If you were in the slightest doubt that the political landscape has changed irrevocably and the two 'heritage parties' (Conservative and Labour) are facing the type of wipe-out from which they would never recover, just look at the last seven days.

It started precisely a week ago with Labour's ruling National Executive Committee (NEC) deciding by eight votes to one to block Andy Burnham from standing in this month's crucial Gorton and Denton by-election. The official reason given was he is currently serving as the Mayor of Greater Manchester, and it would be both wrong and costly to force the patch - roughly the size of nearly 30 constituencies - to hold a fresh mayoral election.

That sounds about as valid as Sir Keir Starmer's definition of a woman, and everyone can see the reality is Starmer and the Labour elite, who took just 45 minutes to reject Burnham as a candidate, are running scared of the self-styled King of the North. As Labour's popularity continues to plummet, an increasing number of the party's MPs see Burnham as the only saviour. Although hoping that a change of the name on the door at Number 10 will solve everything is surely naïve at best?

But in blocking Burnham, Keir and his conniving crew have placed themselves effectively in double-jeopardy. They are already nervously surveying the upcoming local elections in May as poll after poll says they are in for a real hammering.

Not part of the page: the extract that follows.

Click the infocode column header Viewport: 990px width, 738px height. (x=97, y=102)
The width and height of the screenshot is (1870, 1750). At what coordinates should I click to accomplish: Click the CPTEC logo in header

Now they've managed to double their chances of facing a full-on rebellion, as defeat in the safe Labour seat being contested (majority 13,413) will also stoke the fires of dissent and likely lead to a bid to topple Starmer. Intriguingly, if he were to be forced to quit, it would mean five of the last six PMs have been dumped out of office between elections. Few things highlight the state of political flux better than that.

Meanwhile, another week and another defection to Reform UK from the higher ranks of the Conservative Party: this time former Home Secretary Suella Braverman. While she might have likened leaving the party in which she has been an MP for more than two decades to "a divorce," the picture above, resembling a cloying Mills & Boon cover illustration, seemed to display she was close to swooning at the side of her new political partner.

The key accusation that Reform used to face was a valid one, namely where was the political heft to move from being a guerilla-style party of insurgence to one that could actually form a government?

Now bristling with ex-cabinet ministers including a former chancellor and home secretary, that charge can be rebuffed.

The critics who justly claim Reform UK risks becoming 'Conservatives 2.0' should bear in mind one rather salient fact: for virtually 200 years the Tories have been the most successful democratic political party on the planet, so aping that might not be such a bad thing after all!

As Reform continues to grow on the Right, the Green Party - in spite of being led by someone who once claimed to be able to increase the size of women's breasts using the power of his mind - captures much of the traditional Left of British politics. All of which leaves the two parties that have enjoyed almost untrammelled power for countless decades in an increasingly uncomfortably squeezed middle.